-- What to produce --
Gather every line of the entries that includes the word "Given".

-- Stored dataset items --
━━━━━━━━━━
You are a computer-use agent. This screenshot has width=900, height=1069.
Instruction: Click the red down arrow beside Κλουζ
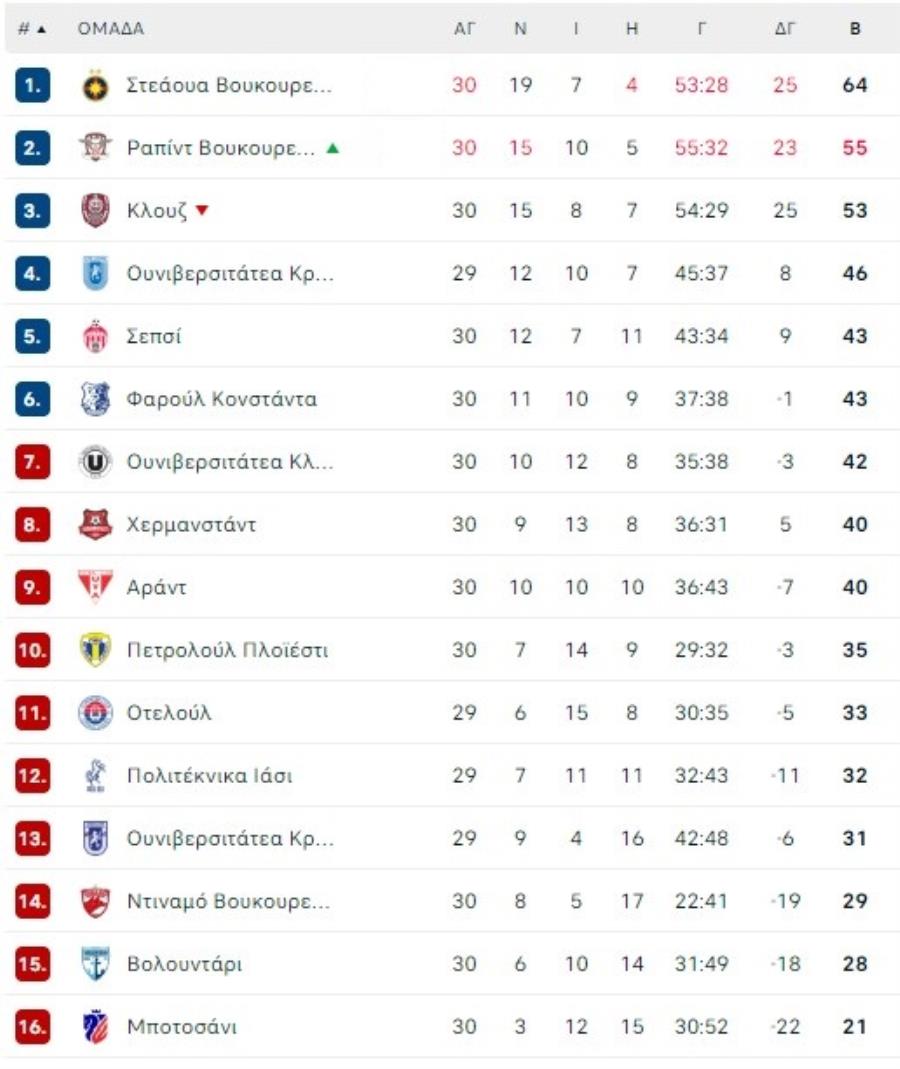tap(202, 210)
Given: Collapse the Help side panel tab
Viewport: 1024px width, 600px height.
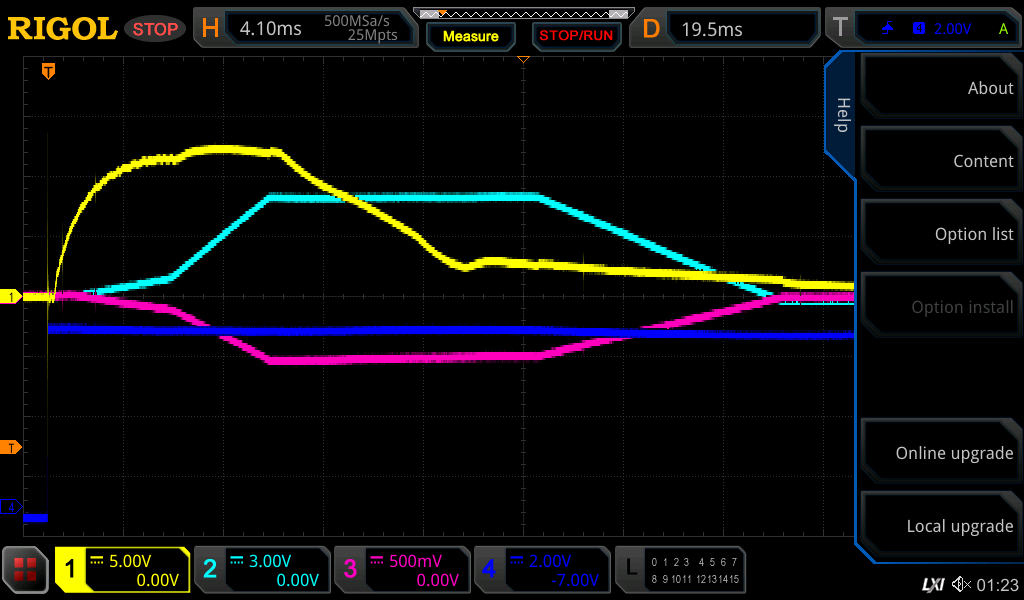Looking at the screenshot, I should click(x=841, y=115).
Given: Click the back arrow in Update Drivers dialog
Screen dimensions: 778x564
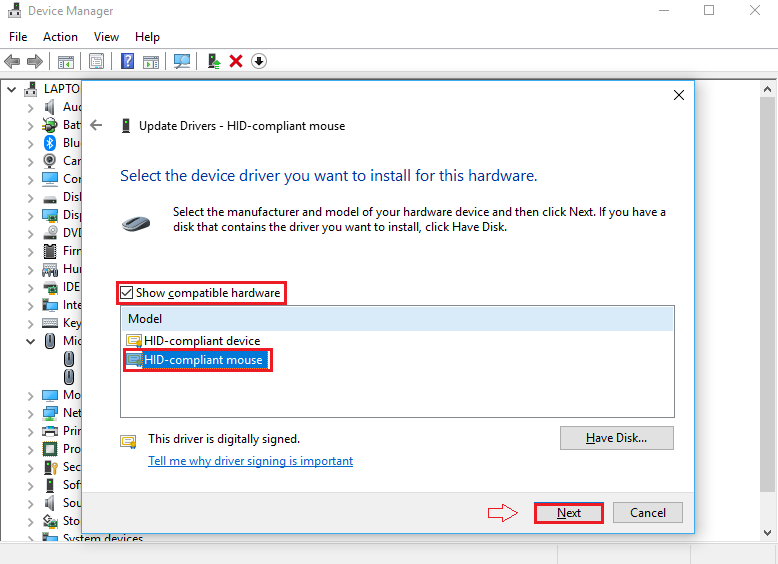Looking at the screenshot, I should (96, 126).
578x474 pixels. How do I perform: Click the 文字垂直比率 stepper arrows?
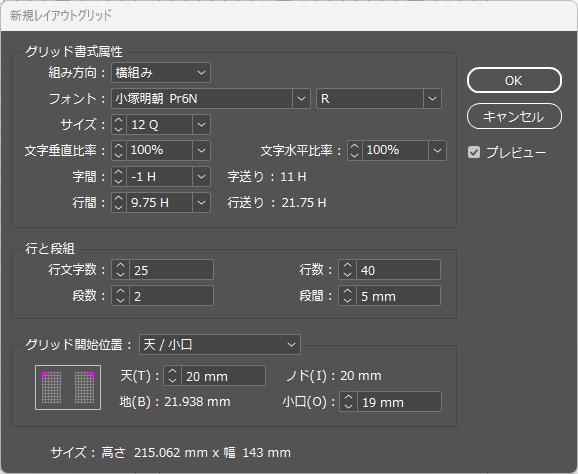point(119,150)
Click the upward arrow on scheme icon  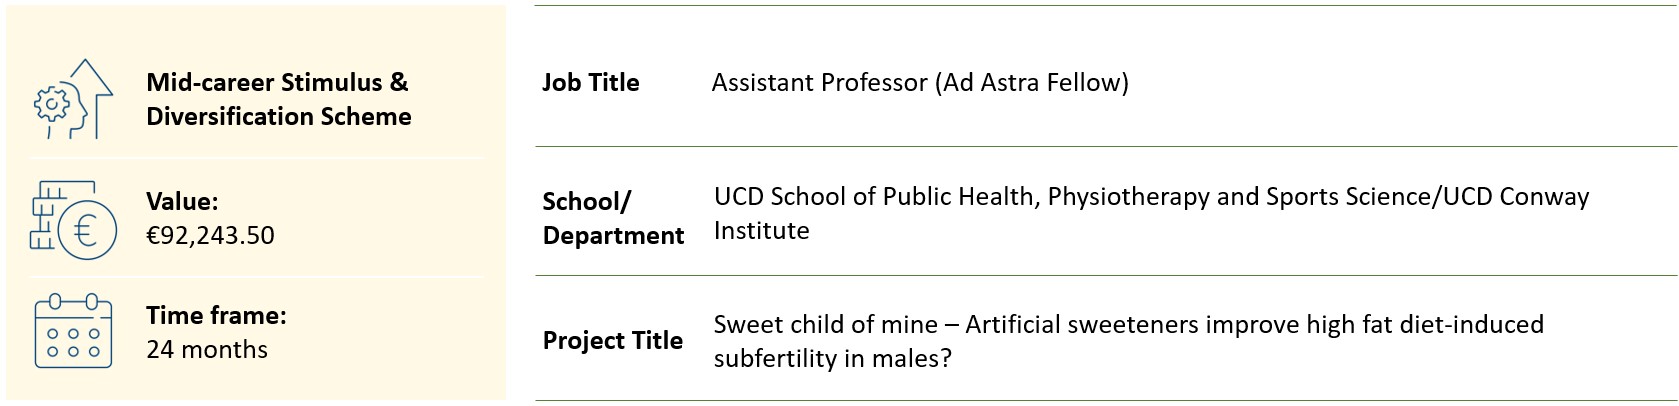[91, 97]
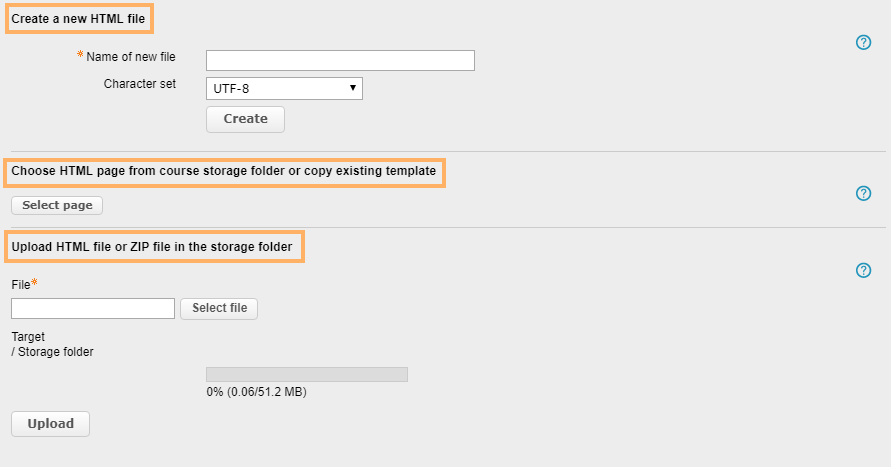Click the 'Create a new HTML file' heading
This screenshot has height=467, width=891.
80,19
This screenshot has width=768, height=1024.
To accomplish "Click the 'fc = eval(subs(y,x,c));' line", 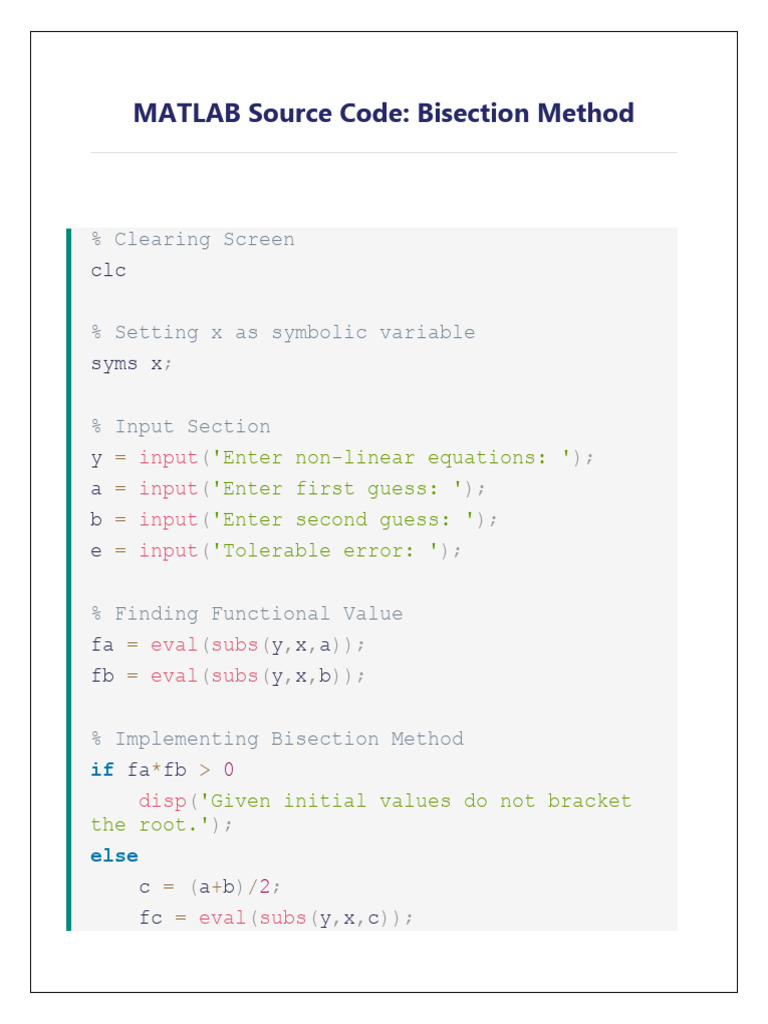I will coord(276,918).
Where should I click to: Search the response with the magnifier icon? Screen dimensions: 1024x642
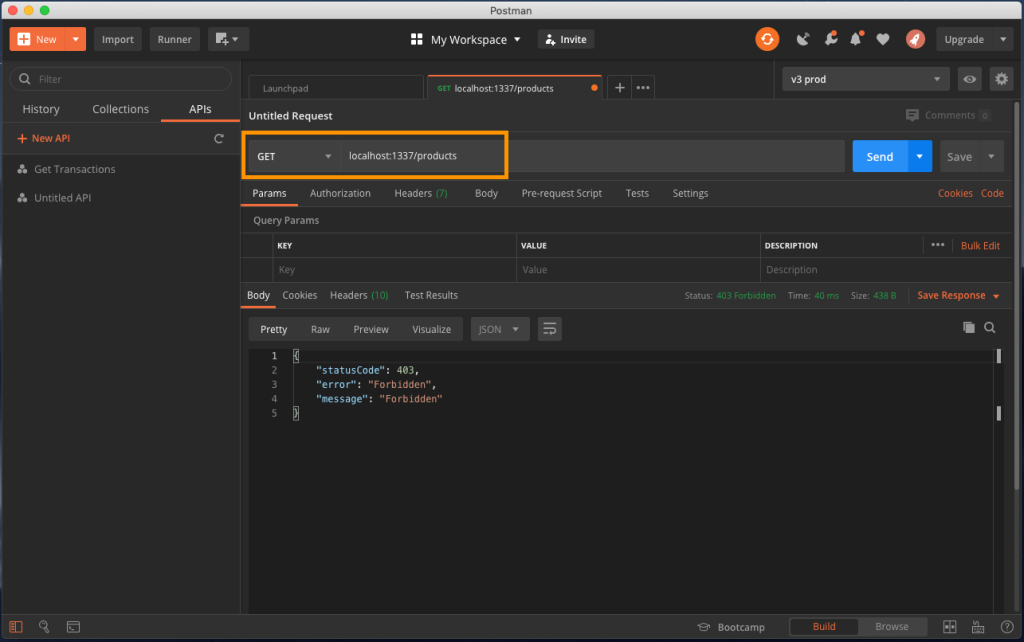[x=990, y=328]
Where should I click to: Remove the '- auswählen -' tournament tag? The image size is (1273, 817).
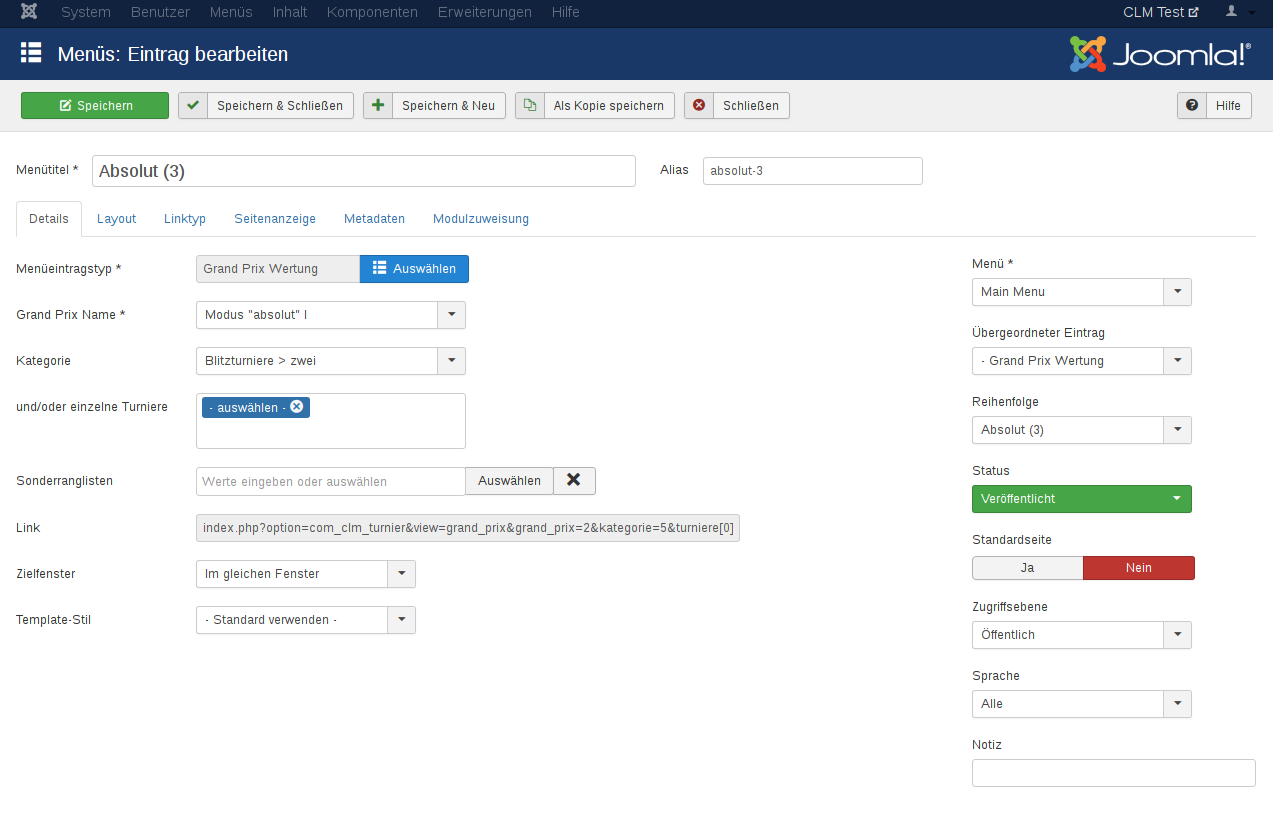tap(297, 407)
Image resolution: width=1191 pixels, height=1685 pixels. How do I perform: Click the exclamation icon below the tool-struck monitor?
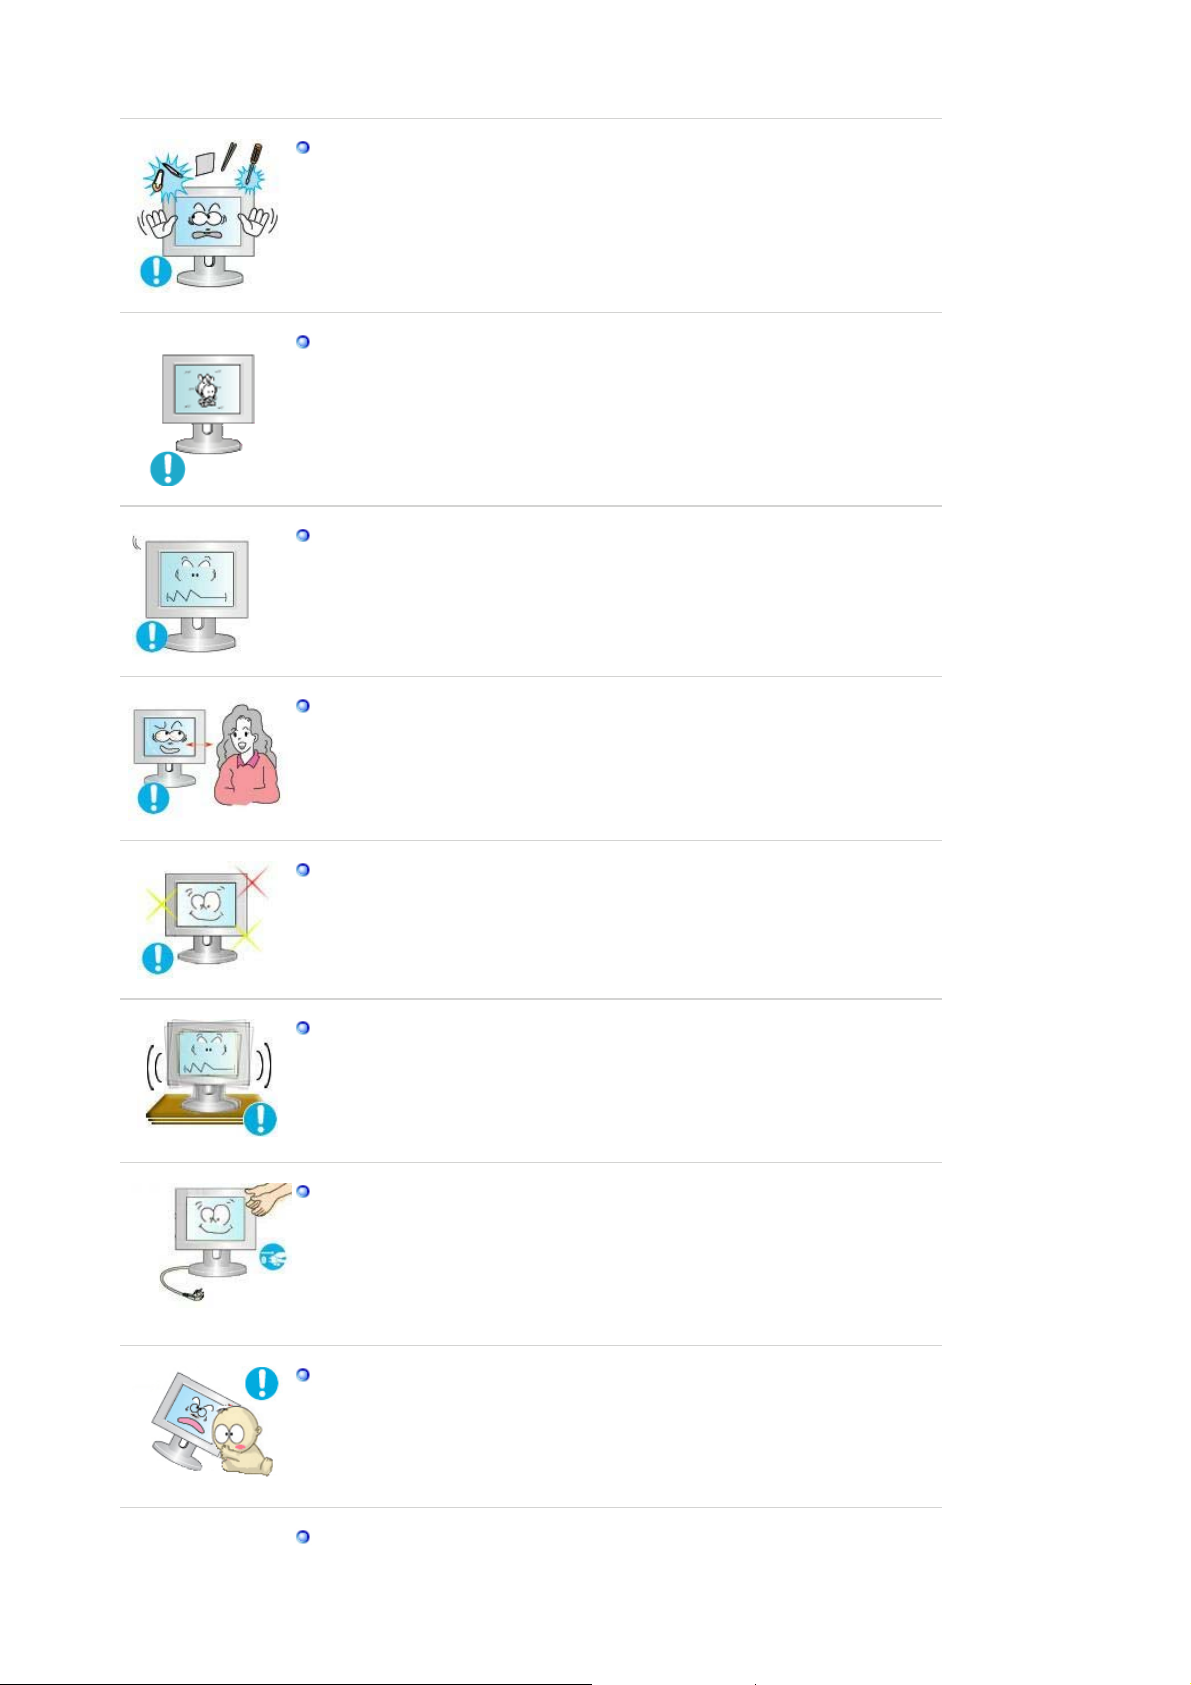156,270
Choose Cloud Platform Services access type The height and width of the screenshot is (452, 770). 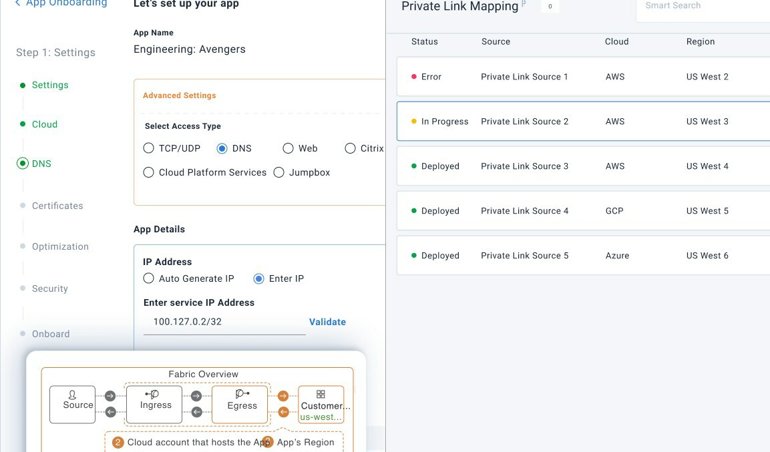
━━━━━━━━━━
-- Answer for the task --
Given: Collapse the Help side panel tab
Given: Click the back arrow in Update Drivers dialog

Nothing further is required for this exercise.